Momentum and Collisions - Mission MC3 Detailed Help

 Two balls of the same mass are thrown towards a wall and collide with it moving with a speed of 5 m/s. Ball A hits the wall and rebounds with a speed of 4 m/s. Ball B hits the wall and stops. Assume that the collisions times are the same for each ball. Compared to ball B, ball A has ____ velocity change, ____ momentum change, and ____ impact force.
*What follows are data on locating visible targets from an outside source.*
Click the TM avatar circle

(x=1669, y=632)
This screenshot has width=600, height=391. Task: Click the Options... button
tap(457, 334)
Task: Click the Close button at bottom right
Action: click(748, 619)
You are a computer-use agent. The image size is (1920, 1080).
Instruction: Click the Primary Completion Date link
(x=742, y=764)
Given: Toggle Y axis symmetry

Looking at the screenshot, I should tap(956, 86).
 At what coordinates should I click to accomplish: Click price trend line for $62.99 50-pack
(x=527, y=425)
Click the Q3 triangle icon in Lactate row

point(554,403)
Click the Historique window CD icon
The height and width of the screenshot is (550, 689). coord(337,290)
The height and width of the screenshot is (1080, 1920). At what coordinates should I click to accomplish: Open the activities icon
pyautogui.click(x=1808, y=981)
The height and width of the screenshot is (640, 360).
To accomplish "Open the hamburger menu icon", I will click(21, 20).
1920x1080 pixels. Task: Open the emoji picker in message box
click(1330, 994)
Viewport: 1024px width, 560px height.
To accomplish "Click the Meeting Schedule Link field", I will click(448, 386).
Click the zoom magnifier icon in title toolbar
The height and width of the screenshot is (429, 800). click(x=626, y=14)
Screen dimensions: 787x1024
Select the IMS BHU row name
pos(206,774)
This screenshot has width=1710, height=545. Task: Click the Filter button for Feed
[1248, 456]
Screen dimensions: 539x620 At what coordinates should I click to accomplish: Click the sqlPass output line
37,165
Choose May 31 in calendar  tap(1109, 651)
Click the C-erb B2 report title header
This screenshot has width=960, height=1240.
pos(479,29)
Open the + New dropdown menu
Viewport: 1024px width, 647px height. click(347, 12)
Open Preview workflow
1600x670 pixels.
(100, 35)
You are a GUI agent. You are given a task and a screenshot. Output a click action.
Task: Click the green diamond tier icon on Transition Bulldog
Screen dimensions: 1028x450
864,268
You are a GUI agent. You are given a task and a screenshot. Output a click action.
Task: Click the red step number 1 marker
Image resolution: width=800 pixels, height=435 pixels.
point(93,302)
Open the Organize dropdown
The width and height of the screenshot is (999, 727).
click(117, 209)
 The momentum change of an object can be calculated from knowledge of the object's mass (m) and velocity change (∆v) using the formula: Momentum Change = m • ∆v
 Momentum Change - Impulse Theorem: When a force is exerted upon an object in a collision, the object is said to have encountered an impulse. The impulse is simply the mathematical product of the force exerted on the object and the amount of time over which it was exerted. The impulse changes the object's momentum and is equal to the amount of momentum change.   Impulse = Momentum Change or F•t = m•∆v
 The essential difference between the two balls is that ball A hits the wall and bounces and ball B hits the wall and stops. For two balls such as this with the same pre-collision speed, the ball that bounces is the ball that has the greatest velocity change. After all, if ball B ball changes its velocity from +5 m/s to 0 m/s, then there is a change in velocity of -5 m/s. But if ball A ball changes its velocity from +5 m/s to -4 m/s, then there is a change in velocity of -9 m/s. Ball A has the greatest magnitude of velocity change. The ball with the greatest ∆v will also have the greatest m•∆v. And if impulse is equal to the momentum change, then the ball with the greatest m•∆v also encounters the greatest impulse.